Giorgi Megreladze

Personal information
- Full name: Giorgi Megreladze
- Date of birth: 21 July 1978 (age 47)
- Place of birth: Kutaisi, Soviet Union
- Height: 1.80 m (5 ft 11 in)
- Position: Forward

Senior career*
- Years: Team / Apps / (Gls)
- 1993–1994: FC Samgurali Tskaltubo / 12 / (5)
- 1994: FC Mertskhali Ozurgeti / 7 / (0)
- 1995–2000: FC Torpedo Kutaisi / 124 / (54)
- 2000–2001: ILTEX Lykoi F.C.
- 2002–2003: A.O. Patraikos
- 2003: FC Neftekhimik Nizhnekamsk / 16 / (1)
- 2004–2005: FC Torpedo Kutaisi / 34 / (23)
- 2005–2006: FC Dinamo Tbilisi / 22 / (14)
- 2006–2007: FK Baku / 6 / (0)
- 2007: FC Zhetysu / 8 / (0)
- 2007–2008: FC Borjomi / 6 / (5)
- 2008–2009: FC Olimpi Rustavi / 21 / (8)
- 2009–2010: FC Shurtan Guzar / 12 / (3)
- 2010–2011: FC Zugdidi / 8 / (6)
- 2011–2012: FC Torpedo Kutaisi / 26 / (10)
- 2012: FC Mertskhali Ozurgeti
- 2012–2013: FC Shurtan Guzar / 0 / (0)
- 2013: FC Merani Martvili / 1 / (0)

International career
- 1998: Georgia / 1 / (0)

= Giorgi Megreladze =

Georgian footballer

Giorgi Megreladze (born 21 July 1978) is a retired Georgian footballer, the son of former Georgian football player and Torpedo Kutaisi star Merab Megreladze.
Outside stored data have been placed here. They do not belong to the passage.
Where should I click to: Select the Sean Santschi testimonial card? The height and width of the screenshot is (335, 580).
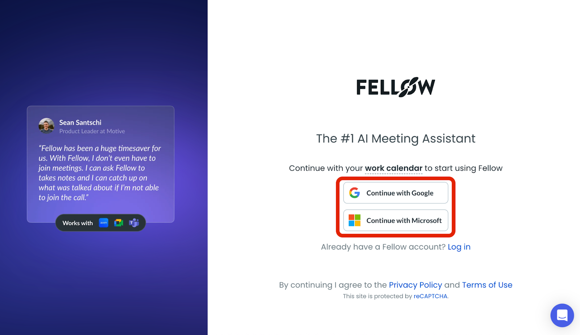pos(100,164)
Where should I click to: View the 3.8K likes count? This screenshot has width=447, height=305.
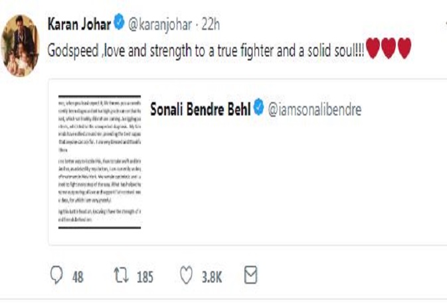(211, 277)
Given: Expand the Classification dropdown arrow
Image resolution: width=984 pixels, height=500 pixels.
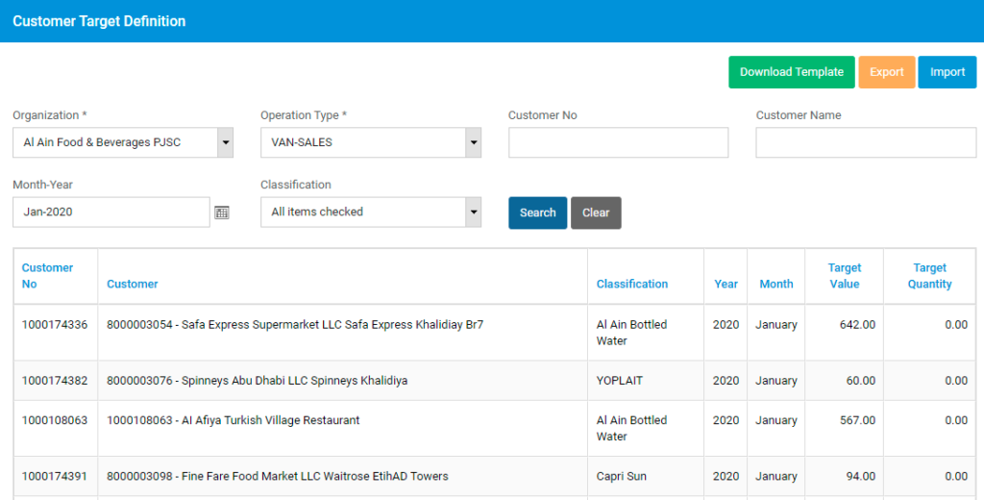Looking at the screenshot, I should pos(473,213).
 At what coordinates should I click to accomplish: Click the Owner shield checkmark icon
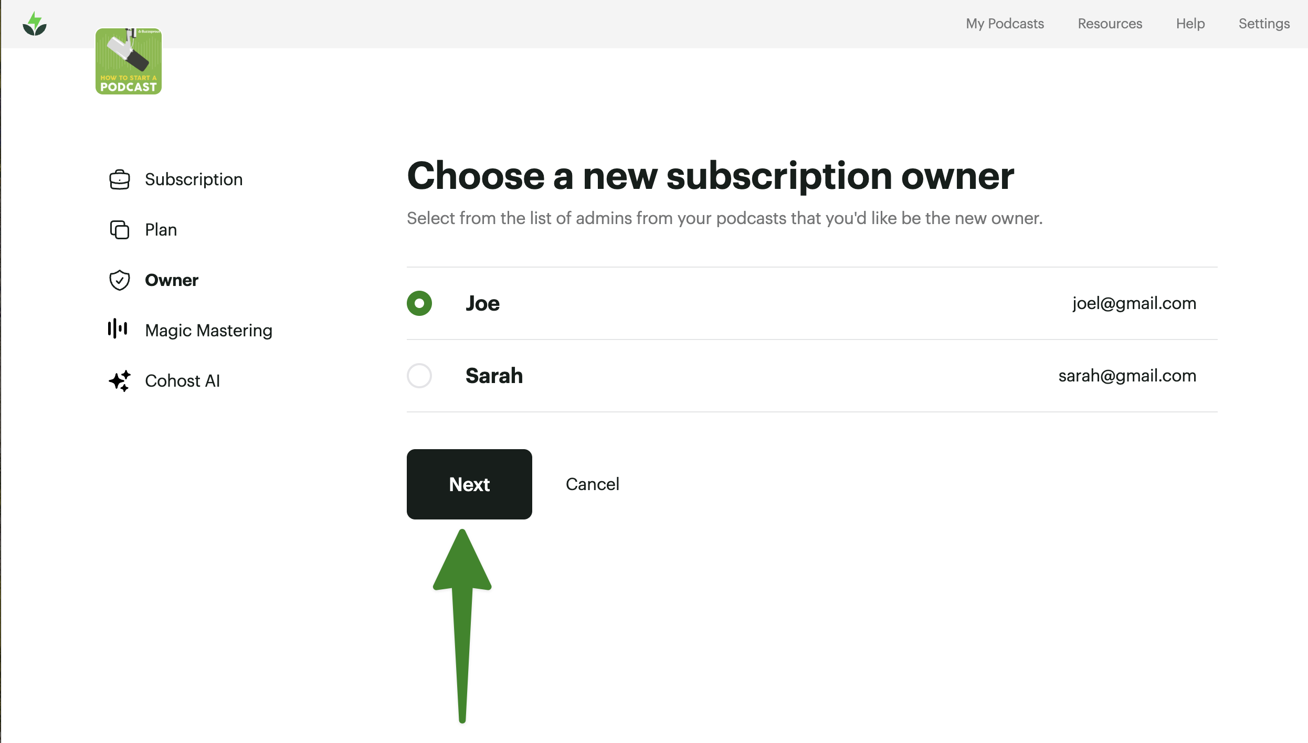[119, 280]
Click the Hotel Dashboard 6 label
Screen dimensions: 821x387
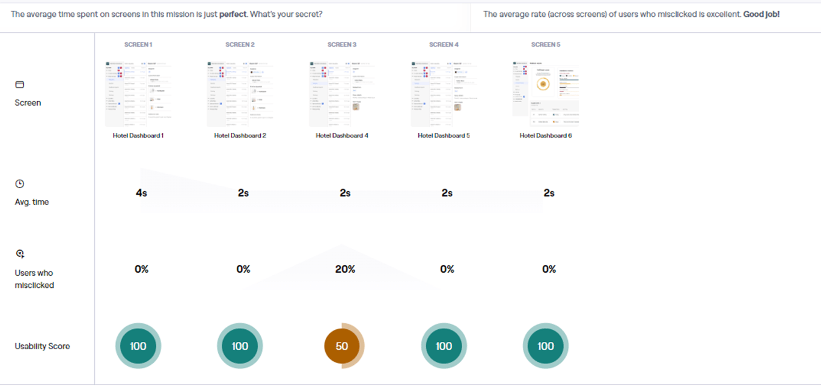pos(546,136)
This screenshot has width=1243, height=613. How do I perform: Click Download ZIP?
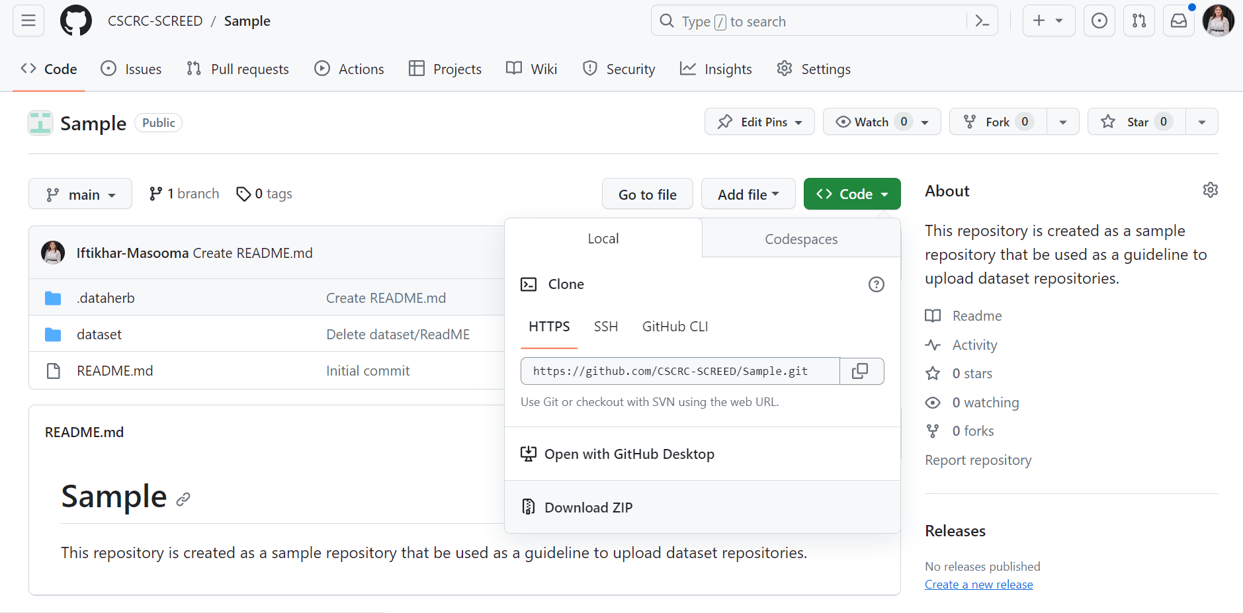588,507
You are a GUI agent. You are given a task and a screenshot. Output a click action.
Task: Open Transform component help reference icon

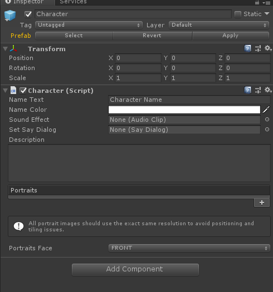pyautogui.click(x=247, y=48)
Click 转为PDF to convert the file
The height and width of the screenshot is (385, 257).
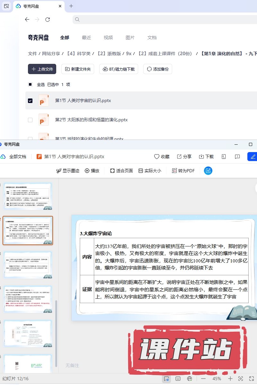pos(183,171)
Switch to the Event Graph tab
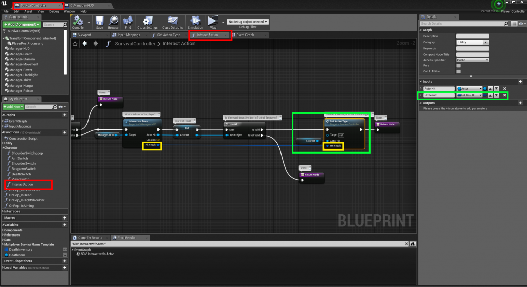Image resolution: width=527 pixels, height=287 pixels. pos(245,35)
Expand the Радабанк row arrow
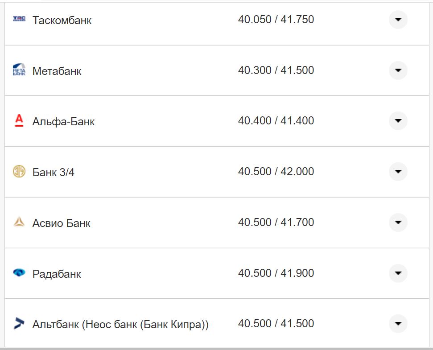The height and width of the screenshot is (350, 433). coord(398,273)
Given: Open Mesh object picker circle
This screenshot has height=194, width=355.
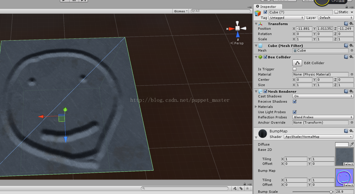Looking at the screenshot, I should (352, 50).
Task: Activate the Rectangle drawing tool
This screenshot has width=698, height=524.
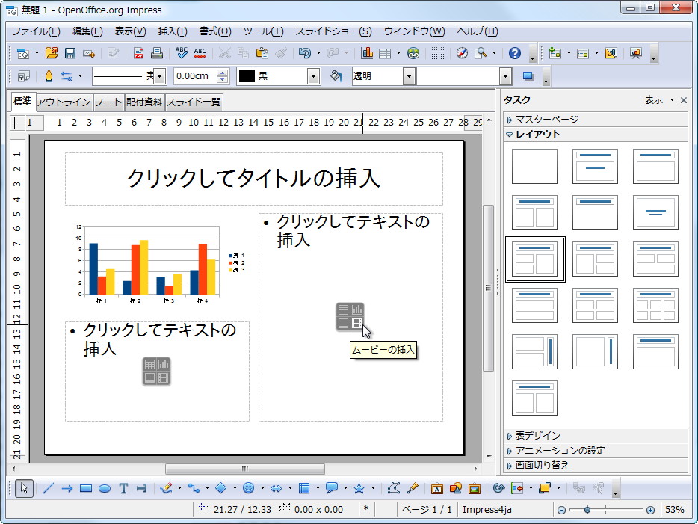Action: 85,489
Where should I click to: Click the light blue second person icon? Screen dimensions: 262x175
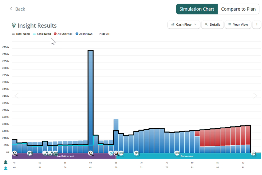pyautogui.click(x=6, y=168)
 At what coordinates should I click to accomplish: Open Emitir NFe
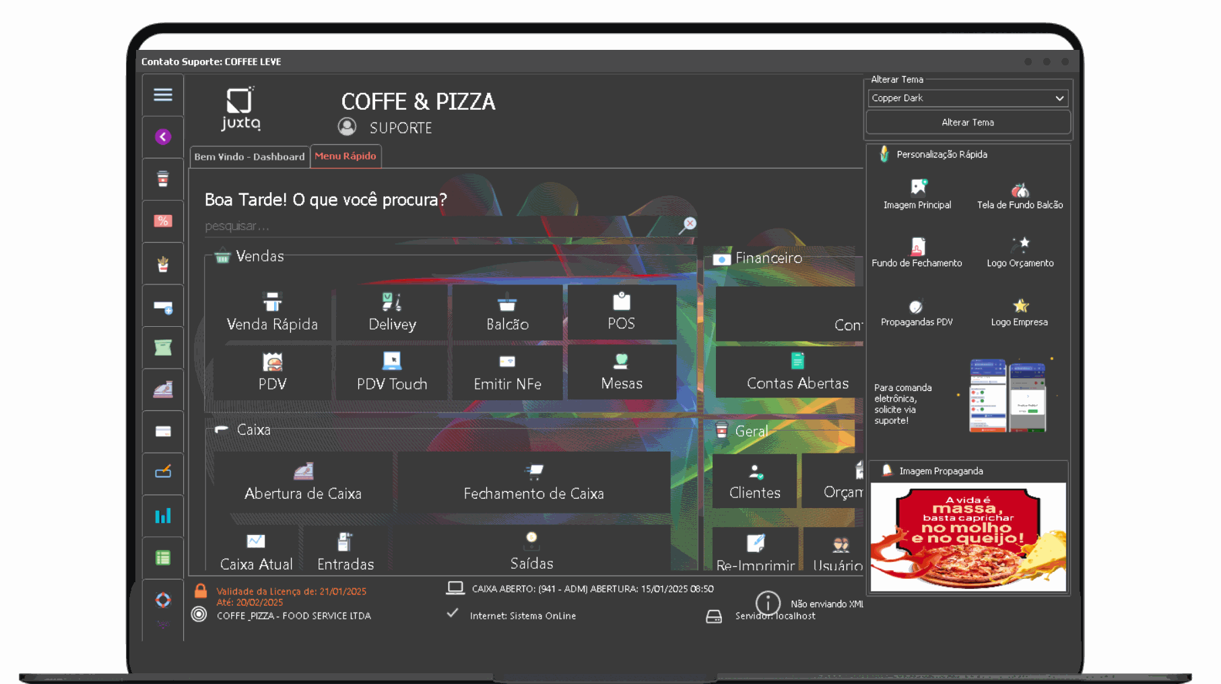(x=507, y=371)
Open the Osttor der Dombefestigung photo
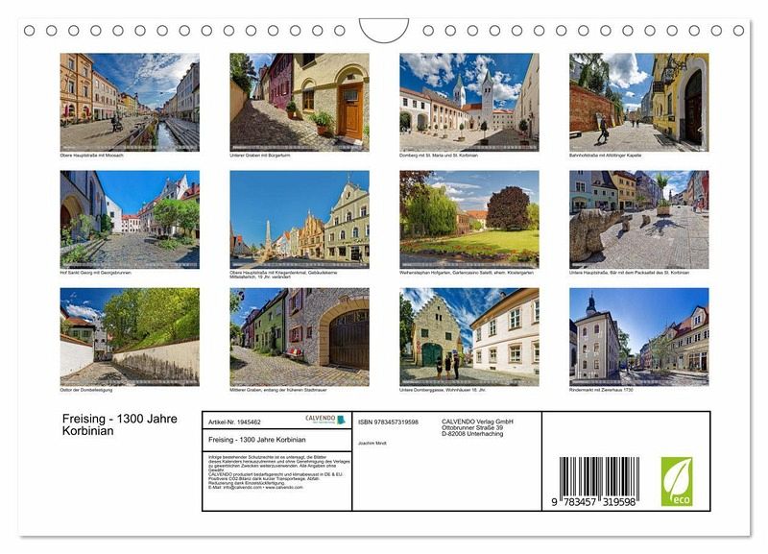The width and height of the screenshot is (768, 554). click(130, 337)
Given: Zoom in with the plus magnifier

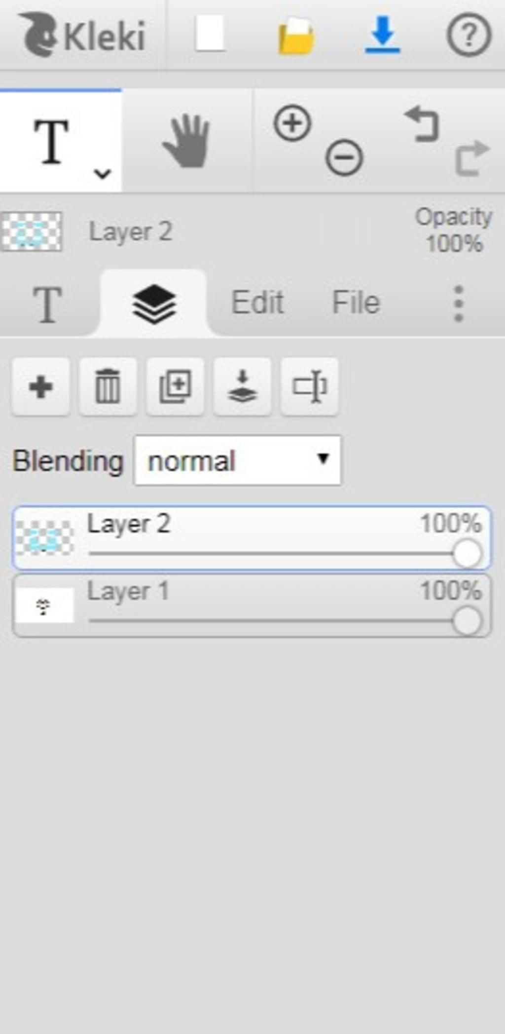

Megreladze has played in six countries. He is the Georgian league winner with Torpedo and three-time team topscorer.

==Career==
Megreladze started his career at Samgurali, making his Umaglesi Liga debut at the age of 15 against Batumi on 6 December 1993.

In 1995, Megreladze moved to Torpedo where he won the Umaglesi Liga five years later. During his three spells with Torpedo, Megreladze finished as the team goalscorer three times and accrued 80 goals in 184 league appearances combined.

At the start of the 2006–07 season Megreladze signed up to play for FK Baku.

On 21 March 2008, Megreladze scored for Borjomi against Ameri to become the 15th member of the
100 club. He also played, among other clubs, for Dinamo Tbilisi.

With the Georgia national football team Megreladze won only one game, on 12 August 1998 against Azerbaijan. In 2009, he scored the first ever UEFA Europa League goal.
==Personal life==
Giorgi Megreladze is the fourth member of the Megreladze football family. His son Merab also played in the top division before taking up managerial roles.

In 2024, Megreladze revealed in an interview that he had formed a youth football club called Georgia Philly in the United States.